**Given data**
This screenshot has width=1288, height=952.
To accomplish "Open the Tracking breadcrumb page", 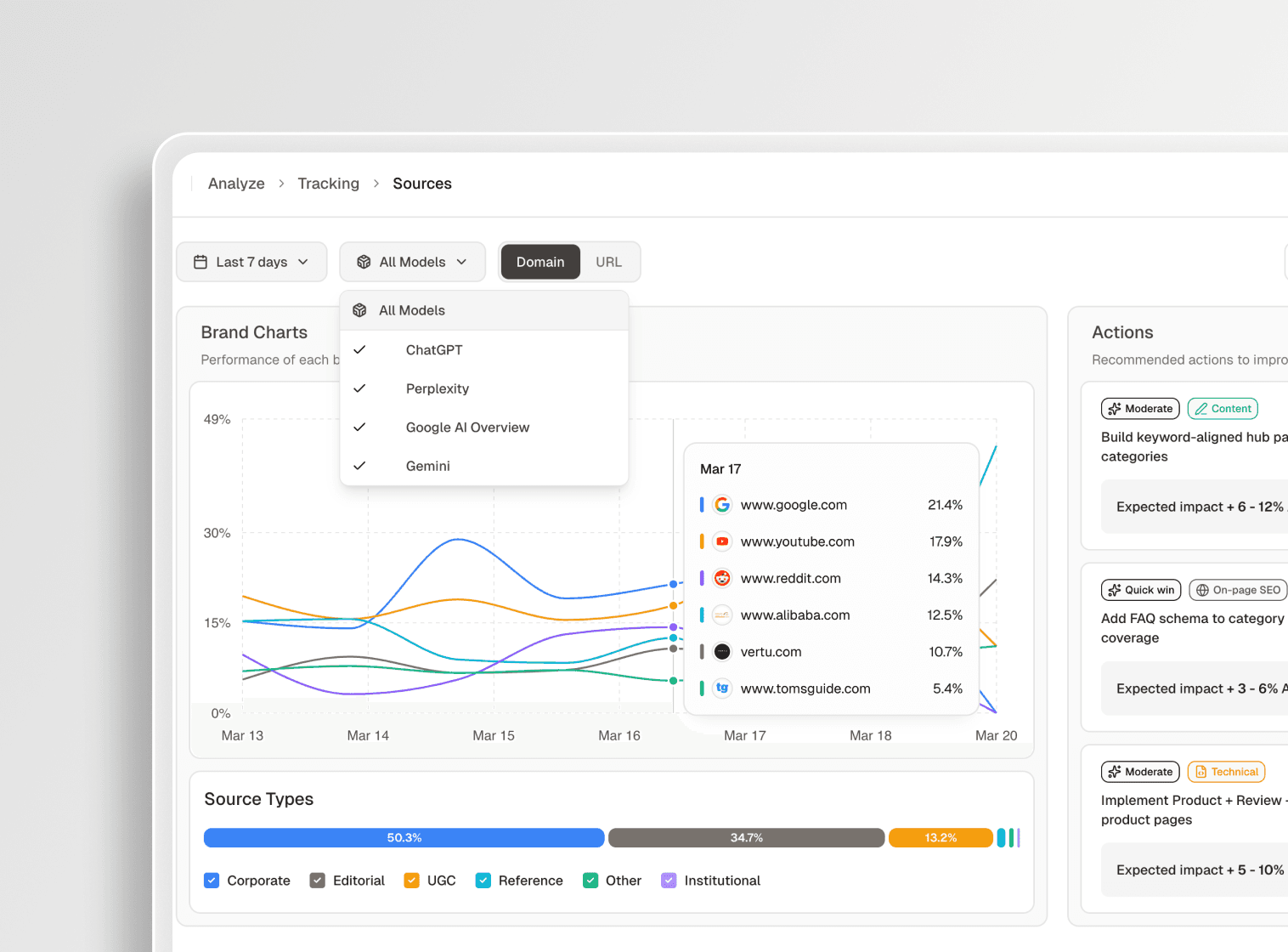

--

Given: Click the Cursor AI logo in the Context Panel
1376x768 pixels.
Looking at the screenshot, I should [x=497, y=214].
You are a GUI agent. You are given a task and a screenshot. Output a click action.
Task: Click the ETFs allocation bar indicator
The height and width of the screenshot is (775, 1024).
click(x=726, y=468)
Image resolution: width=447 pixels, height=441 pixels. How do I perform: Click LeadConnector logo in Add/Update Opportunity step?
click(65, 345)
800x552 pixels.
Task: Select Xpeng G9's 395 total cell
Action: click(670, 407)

**Problem to solve**
After locating the line containing "This screenshot has width=1288, height=952." in the entries above, return it and every line after it exactly, ending at the line containing "the Tracking breadcrumb", without pictures.

**Completed task**
This screenshot has width=1288, height=952.
To accomplish "Open the Tracking breadcrumb page", 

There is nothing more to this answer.